▸ **Quoted passage**:
** start **

One would think that 'fraud' must be getting under some degree of control after all of this, and insurance companies might once again look forward to a rise in profits that they say have been suffering, and a resulting lowering of insurance rates for the rest of us, right?
Well guess what. According to the New York City Comptroller, already "auto insurance companies are profiting at unprecedented levels from New York drivers who are spending more on insurance premiums while the industry pays out less in claims". In New York, earned premiums have gone up $2.3 billion in five years while losses have dropped 20% in that same time. Nationally, while losses did increase by 12.9%, premiums went up 33.8%! Loss ratios - that portion of the premium dollar that goes to paying claims, as opposed to operating expenses and profits - are at their most favorable point in years for the carriers: maybe the best ever.

** end **

▸ **Challenge**:
Answer from the passage on auto insurance profits:
1. What do insurance companies say has been suffering?
2. How much have earned premiums risen in New York over five years?
3. By what percentage did premiums rise nationally?
The listing is separate material with no connection to the passage on auto insurance profits.

▸ **Data lines**:
** start **

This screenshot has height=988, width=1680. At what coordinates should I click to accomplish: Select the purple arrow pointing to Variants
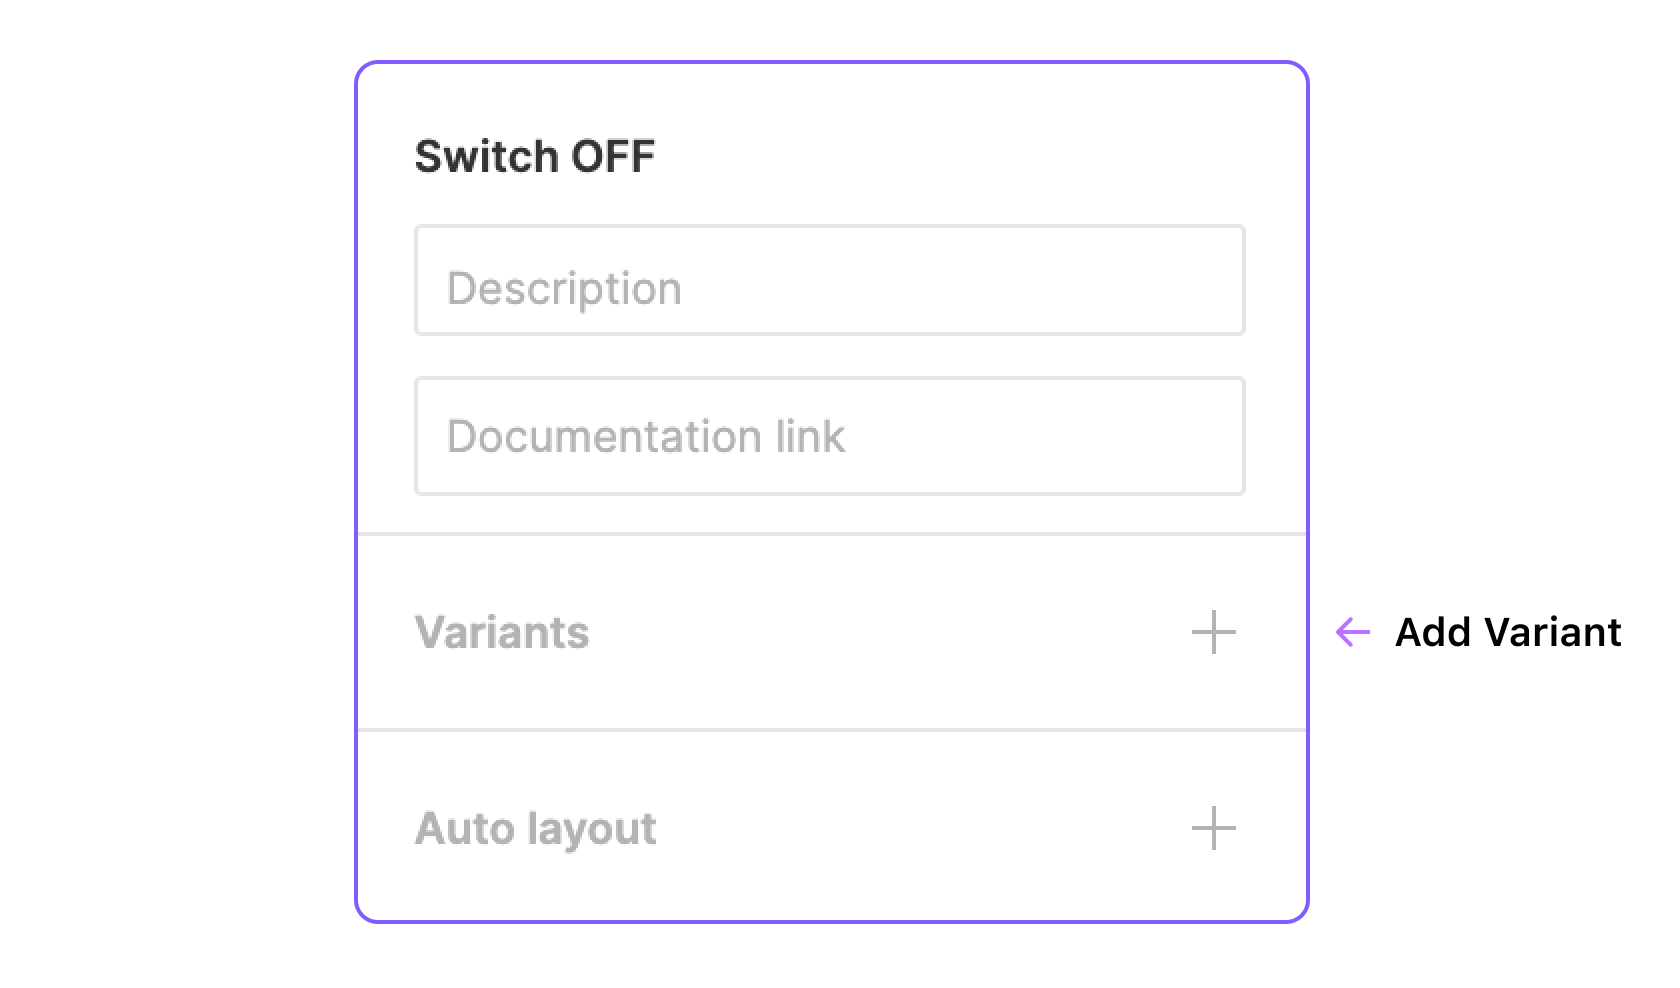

** end **

▸ **Exercise output**:
1. Their profits.
2. $2.3 billion.
3. 33.8%.